La relocalisation, un concept qui a le vent en poupe ?
Arnaud Gouillon, pour le Bloc Identitaire, jeune mouvement d’extrême droite s’exprime ainsi dans une de ses conférences : « Les valeurs d’ancrage ont le vent en poupe ! Le local n’est plus ringard y compris chez le consommateur le plus citadin et le plus bourgeois. Ceci est à considérer avec le plus grand sérieux car ce n’est plus un secret, le monde des marchands est en train de s’écrouler… Mais du chaos doit jaillir la lumière et doivent émerger nos repères, nos valeurs notre civilisation. »
Sur tout l’échiquier politique de l’extrême droite à la droite classique les idées de relocalisation ont le vent en poupe.

Problèmes à résoudre
1. Extrayez du texte sur la relocalisation tout le passage qui va de « Arnaud Gouillon, pour » jusqu'à « vent en poupe. ».
2. Au nom de quel mouvement Arnaud Gouillon s'exprime-t-il dans le texte sur la relocalisation ?
3. Poursuivez le texte sur la relocalisation à partir de sa dernière phrase.
Les enregistrements n'interviennent en rien dans ce travail.

Enregistrements fournis

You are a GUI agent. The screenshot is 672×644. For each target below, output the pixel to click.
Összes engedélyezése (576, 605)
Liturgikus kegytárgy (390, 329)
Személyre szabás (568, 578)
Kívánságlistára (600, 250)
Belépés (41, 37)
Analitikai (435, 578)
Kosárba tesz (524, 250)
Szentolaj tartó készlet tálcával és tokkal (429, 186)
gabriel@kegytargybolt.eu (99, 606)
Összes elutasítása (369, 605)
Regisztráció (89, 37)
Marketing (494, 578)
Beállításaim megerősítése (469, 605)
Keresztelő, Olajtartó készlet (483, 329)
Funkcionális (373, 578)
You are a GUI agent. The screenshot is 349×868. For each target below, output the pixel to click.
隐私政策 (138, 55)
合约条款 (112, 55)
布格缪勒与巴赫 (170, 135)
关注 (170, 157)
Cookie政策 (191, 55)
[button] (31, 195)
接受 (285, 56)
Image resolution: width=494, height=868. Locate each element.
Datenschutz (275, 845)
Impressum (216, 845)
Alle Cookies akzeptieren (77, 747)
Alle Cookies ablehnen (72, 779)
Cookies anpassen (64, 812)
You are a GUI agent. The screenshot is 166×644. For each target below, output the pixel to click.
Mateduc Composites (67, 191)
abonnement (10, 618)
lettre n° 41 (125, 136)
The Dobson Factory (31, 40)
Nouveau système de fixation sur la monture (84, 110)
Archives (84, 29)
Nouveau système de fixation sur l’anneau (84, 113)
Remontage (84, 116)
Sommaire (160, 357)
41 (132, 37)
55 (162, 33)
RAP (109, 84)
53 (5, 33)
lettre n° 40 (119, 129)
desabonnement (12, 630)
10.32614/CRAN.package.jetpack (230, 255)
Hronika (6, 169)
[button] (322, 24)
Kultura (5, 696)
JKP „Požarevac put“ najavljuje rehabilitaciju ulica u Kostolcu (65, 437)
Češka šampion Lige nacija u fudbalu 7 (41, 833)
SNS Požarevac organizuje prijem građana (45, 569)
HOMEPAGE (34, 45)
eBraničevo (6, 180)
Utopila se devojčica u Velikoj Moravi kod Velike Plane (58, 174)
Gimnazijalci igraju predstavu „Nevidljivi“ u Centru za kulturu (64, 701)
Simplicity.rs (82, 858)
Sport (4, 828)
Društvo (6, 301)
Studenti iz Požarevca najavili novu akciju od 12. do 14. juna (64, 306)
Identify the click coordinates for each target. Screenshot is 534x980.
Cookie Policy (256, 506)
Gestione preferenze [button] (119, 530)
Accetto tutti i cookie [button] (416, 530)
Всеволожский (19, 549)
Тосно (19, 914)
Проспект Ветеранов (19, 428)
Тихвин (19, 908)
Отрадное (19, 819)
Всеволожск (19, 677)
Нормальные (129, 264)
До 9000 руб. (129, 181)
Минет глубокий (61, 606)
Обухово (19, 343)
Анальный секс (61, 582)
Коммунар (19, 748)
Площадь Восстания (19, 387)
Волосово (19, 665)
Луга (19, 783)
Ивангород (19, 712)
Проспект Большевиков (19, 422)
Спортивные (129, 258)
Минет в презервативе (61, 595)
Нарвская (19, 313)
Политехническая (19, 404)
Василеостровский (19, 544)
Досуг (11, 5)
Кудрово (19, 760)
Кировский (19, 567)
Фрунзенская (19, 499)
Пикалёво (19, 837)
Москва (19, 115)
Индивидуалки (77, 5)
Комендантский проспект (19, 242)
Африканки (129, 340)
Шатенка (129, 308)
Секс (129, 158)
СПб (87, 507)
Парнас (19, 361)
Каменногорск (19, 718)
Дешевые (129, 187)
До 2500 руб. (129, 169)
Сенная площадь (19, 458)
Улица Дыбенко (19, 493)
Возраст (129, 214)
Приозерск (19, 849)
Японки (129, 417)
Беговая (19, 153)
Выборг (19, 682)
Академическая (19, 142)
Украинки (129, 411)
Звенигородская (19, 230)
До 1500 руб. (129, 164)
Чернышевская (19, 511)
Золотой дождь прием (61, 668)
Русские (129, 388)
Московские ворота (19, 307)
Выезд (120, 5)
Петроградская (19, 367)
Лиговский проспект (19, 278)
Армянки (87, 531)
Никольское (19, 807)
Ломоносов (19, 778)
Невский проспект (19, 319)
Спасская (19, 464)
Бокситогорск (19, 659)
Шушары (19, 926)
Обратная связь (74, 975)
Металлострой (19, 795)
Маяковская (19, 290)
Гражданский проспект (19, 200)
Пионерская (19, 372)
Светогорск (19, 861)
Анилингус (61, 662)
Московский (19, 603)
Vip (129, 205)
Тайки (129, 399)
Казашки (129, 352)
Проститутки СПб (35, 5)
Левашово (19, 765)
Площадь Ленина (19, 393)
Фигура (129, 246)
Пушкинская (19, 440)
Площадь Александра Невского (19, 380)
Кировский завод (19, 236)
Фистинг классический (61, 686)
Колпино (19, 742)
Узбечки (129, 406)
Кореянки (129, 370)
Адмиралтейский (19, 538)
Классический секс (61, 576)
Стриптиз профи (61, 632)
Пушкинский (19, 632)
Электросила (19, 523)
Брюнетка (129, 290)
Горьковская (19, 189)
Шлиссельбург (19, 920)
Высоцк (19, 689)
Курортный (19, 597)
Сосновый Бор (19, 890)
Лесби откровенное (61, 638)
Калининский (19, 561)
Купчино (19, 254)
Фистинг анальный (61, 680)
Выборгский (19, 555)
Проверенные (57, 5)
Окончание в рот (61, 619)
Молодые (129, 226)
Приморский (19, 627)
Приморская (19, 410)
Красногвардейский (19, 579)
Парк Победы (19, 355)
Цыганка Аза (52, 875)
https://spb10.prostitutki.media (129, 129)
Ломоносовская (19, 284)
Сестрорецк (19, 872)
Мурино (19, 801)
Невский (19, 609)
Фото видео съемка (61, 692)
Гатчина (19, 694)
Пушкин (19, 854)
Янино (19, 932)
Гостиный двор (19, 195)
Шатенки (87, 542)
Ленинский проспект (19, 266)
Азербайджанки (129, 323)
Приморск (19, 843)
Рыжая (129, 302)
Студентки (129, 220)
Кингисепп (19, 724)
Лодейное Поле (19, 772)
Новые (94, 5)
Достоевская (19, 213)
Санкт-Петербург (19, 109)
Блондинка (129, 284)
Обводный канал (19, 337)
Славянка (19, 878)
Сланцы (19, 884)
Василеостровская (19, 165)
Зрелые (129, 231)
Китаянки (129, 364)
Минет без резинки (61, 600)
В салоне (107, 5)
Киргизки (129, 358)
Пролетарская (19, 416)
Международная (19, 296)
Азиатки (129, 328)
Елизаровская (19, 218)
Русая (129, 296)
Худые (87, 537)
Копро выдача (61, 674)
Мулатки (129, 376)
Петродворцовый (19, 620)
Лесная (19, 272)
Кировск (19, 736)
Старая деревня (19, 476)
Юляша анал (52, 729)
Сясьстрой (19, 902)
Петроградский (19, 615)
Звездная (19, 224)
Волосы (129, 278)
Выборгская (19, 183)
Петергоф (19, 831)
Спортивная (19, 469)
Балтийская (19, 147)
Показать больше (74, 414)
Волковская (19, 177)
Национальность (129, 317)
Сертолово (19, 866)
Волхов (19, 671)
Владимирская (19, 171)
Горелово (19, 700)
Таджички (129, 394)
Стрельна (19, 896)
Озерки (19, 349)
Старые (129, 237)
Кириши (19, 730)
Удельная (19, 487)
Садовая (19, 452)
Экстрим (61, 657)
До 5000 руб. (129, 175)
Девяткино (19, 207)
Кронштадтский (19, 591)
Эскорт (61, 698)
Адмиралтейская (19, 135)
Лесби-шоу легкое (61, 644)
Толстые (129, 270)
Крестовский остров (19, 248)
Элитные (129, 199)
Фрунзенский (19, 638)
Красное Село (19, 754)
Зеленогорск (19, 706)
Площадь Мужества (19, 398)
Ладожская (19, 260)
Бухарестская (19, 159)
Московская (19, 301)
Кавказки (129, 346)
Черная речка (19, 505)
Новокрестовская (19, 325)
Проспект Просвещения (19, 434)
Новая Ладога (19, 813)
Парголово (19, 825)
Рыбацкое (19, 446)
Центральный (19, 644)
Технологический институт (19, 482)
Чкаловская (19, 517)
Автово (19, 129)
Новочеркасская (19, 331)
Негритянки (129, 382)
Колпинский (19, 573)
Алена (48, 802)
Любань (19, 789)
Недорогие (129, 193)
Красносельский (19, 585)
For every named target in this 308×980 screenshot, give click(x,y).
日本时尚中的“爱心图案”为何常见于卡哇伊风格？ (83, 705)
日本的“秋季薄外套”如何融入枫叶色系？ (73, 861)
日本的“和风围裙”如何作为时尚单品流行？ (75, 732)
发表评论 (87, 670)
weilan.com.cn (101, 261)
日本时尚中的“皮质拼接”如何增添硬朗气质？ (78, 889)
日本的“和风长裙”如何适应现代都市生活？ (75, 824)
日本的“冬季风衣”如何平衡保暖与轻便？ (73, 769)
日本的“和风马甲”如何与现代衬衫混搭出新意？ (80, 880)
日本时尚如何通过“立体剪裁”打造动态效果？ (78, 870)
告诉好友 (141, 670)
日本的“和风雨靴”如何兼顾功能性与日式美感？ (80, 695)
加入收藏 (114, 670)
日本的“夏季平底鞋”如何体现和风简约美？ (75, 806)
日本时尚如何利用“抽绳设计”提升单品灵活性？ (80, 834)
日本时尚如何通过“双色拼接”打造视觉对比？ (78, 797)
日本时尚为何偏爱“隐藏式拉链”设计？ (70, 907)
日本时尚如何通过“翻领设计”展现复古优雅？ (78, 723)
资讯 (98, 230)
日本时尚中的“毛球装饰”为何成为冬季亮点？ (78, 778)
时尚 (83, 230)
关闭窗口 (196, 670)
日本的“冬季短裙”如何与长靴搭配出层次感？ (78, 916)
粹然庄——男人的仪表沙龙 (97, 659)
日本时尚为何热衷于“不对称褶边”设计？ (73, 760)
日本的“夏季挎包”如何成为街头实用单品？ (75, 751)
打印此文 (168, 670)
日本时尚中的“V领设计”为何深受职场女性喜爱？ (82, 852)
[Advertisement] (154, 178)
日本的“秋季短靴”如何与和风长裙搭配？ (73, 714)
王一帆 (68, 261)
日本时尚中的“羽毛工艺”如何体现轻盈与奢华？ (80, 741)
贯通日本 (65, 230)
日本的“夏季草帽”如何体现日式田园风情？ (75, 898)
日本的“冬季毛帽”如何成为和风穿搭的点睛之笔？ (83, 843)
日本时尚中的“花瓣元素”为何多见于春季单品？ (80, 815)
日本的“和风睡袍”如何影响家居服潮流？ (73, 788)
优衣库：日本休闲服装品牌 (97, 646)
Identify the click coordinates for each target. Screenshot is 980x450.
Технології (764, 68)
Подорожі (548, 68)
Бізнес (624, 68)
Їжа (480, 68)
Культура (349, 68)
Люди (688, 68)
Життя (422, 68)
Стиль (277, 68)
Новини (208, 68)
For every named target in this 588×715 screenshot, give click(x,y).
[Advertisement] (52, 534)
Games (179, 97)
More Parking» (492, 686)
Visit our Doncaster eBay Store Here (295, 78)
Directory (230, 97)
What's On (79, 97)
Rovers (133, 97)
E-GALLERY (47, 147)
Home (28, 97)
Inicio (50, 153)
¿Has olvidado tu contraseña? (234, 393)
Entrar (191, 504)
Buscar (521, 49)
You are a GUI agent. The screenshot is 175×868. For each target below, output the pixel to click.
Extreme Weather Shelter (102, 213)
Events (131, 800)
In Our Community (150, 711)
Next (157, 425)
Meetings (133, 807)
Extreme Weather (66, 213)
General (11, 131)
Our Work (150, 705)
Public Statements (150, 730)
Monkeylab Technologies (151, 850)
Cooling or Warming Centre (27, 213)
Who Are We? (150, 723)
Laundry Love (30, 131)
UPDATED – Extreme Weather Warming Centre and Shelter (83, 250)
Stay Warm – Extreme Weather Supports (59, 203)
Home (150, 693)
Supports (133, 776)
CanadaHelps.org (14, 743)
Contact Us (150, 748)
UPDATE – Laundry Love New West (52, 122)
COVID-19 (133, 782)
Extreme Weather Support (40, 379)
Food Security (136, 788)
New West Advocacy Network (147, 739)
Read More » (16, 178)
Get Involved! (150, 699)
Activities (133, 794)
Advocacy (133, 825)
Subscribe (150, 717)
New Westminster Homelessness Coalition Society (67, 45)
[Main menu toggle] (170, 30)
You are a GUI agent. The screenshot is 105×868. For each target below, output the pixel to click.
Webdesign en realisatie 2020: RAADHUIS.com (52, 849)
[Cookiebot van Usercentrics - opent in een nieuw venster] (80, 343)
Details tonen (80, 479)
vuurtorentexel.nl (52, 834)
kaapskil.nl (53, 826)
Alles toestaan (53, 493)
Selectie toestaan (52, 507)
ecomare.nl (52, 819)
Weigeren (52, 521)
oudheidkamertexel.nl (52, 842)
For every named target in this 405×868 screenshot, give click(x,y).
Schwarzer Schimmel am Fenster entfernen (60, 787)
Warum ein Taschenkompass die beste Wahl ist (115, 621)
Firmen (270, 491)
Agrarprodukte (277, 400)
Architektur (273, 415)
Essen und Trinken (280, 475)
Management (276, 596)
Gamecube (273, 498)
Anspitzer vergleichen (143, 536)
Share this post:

Résultats par tâche
1.
Arnaud Gouillon, pour le Bloc Identitaire, jeune mouvement d’extrême droite s’exprime ainsi dans une de ses conférences : « Les valeurs d’ancrage ont le vent en poupe ! Le local n’est plus ringard y compris chez le consommateur le plus citadin et le plus bourgeois. Ceci est à considérer avec le plus grand sérieux car ce n’est plus un secret, le monde des marchands est en train de s’écrouler… Mais du chaos doit jaillir la lumière et doivent émerger nos repères, nos valeurs notre civilisation. »
Sur tout l’échiquier politique de l’extrême droite à la droite classique les idées de relocalisation ont le vent en poupe.

2. Il s'exprime pour le Bloc Identitaire, un jeune mouvement d'extrême droite.

3.
Du repli sur soi identitaire de l’extrême droite où la priorité nationale se décline en priorité locale, à la relocalisation industrielle de la droite classique accompagnée des taxes protectionnistes, en passant par les expériences capitalistes de type Kalundberg au Danemark et des projets fous de tour vivante « écologique », productrices hors sol de culture et d’élevage ultra intensifs, tout est prétexte à utiliser le terme de Relocalisation .
En radicale opposition avec de telles conceptions, pour nous objecteurs de croissance, la relocalisation est un moyen et un objectif pour mettre en place une société anti-capitaliste et anti-productiviste, génératrice du « Bien Vivre » pour tous.
Elle ne peut être réduite à une impossible autarcie ni à un seul problème de distance et de questions énergétiques. Les alternatives concrètes Amap, Circuits courts, Sel, si elles sont nécessaires, demandent à être intégrées dans un projet écologique plus large.
Laissons à la droite l’impasse de l’autarcie, et gardons pour nous l’espoir d’une autonomie généralisée de nos vies.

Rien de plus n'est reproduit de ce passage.